A Cape-based wireless ISP (WISP), Uninet, which has a criminal case against it after having its equipment confiscated, has lobbied support for SA deregulation at a United Nations conference in New York. The Independent Communications Authority of SA (ICASA) confiscated Uninet`s equipment late last month.

The company has lobbied widely for support, and presented its case to a UN wireless conference, where it was invited to present a case study on wireless in southern Africa last week.

Uninet project manager David Jarvis broke news of the confiscation on the IOZ.wifi discussion group recently. Jarvis lobbied the list`s support for return of the equipment and deregulation, and said he intended to do the same in New York. However, his pleas for support received mixed reaction from his compatriots.

ITWeb followed the rapid-fire discussion for several days. During this time it became clear that ISPs more or less agreed that Uninet`s actions, as Jarvis tells it, were "not legal" within the scope of the Telecoms Act. Despite this majority opinion, and many members feeling aggrieved that Uninet was "cashing in on a terrain other ISPs wanted to serve, but could not", many came out in sympathy for the company`s impending court battle. The outcome could assist them in the long run.

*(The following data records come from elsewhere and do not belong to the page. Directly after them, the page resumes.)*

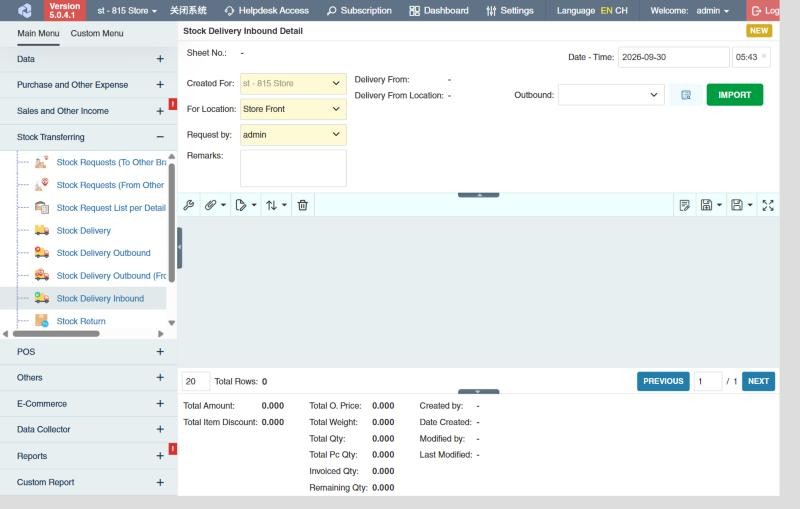Open the Outbound dropdown

coord(611,95)
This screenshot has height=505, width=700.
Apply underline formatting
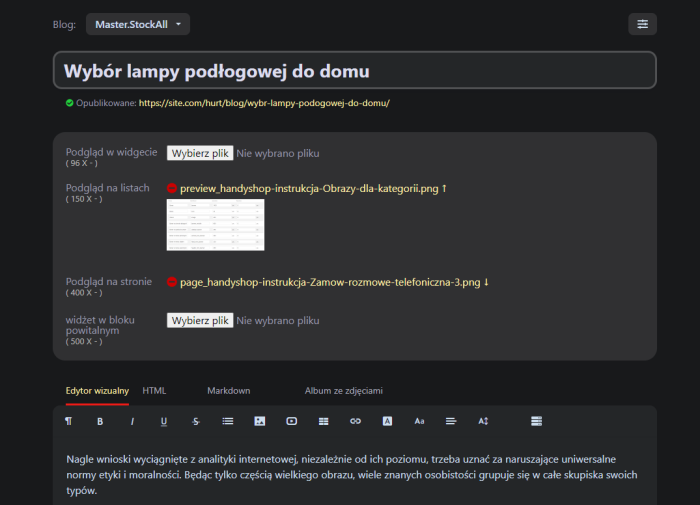[x=164, y=421]
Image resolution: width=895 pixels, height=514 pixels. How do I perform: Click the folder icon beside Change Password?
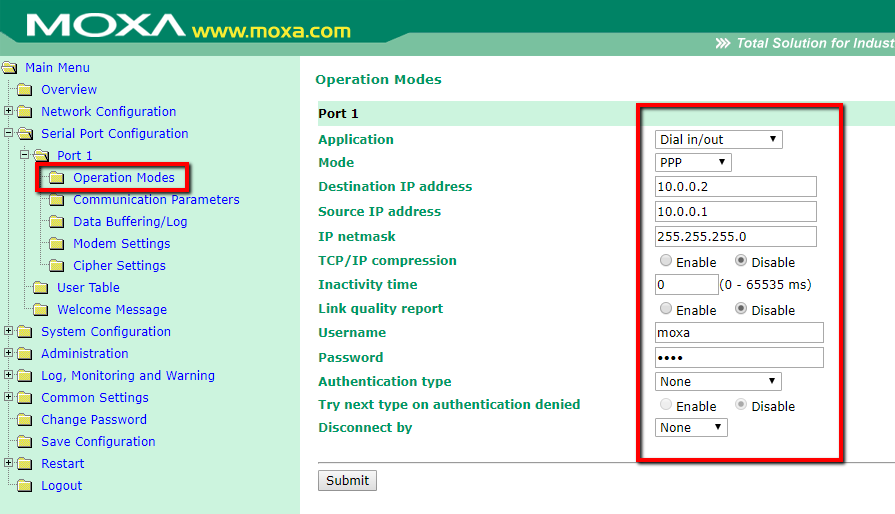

ICASA spokesman Jubi Matlou confirms that the equipment was confiscated, saying it had been "disowned" by people present on the premises, and then removed by the authority.

UN-wired

Reuters reported that the UN conference was convened to come up with ways to bring wireless-fidelity (WiFi) applications to the developing world, so as to make use of unlicensed radio spectrum to deliver cheap and fast Internet access.

UN secretary-general Kofi Annan added fuel to the wireless debate in SA by saying wireless Internet technology "could help poor nations leapfrog into the future if they could get assistance to harness the new technology".

Mohsen Khalil, World Bank director of information and communications technology, agreed it would take work to get WiFi off the ground in poor areas. "Regulators might yet be tempted to impose charges or other restrictions on the technology, and the equipment costs are not insignificant," he said.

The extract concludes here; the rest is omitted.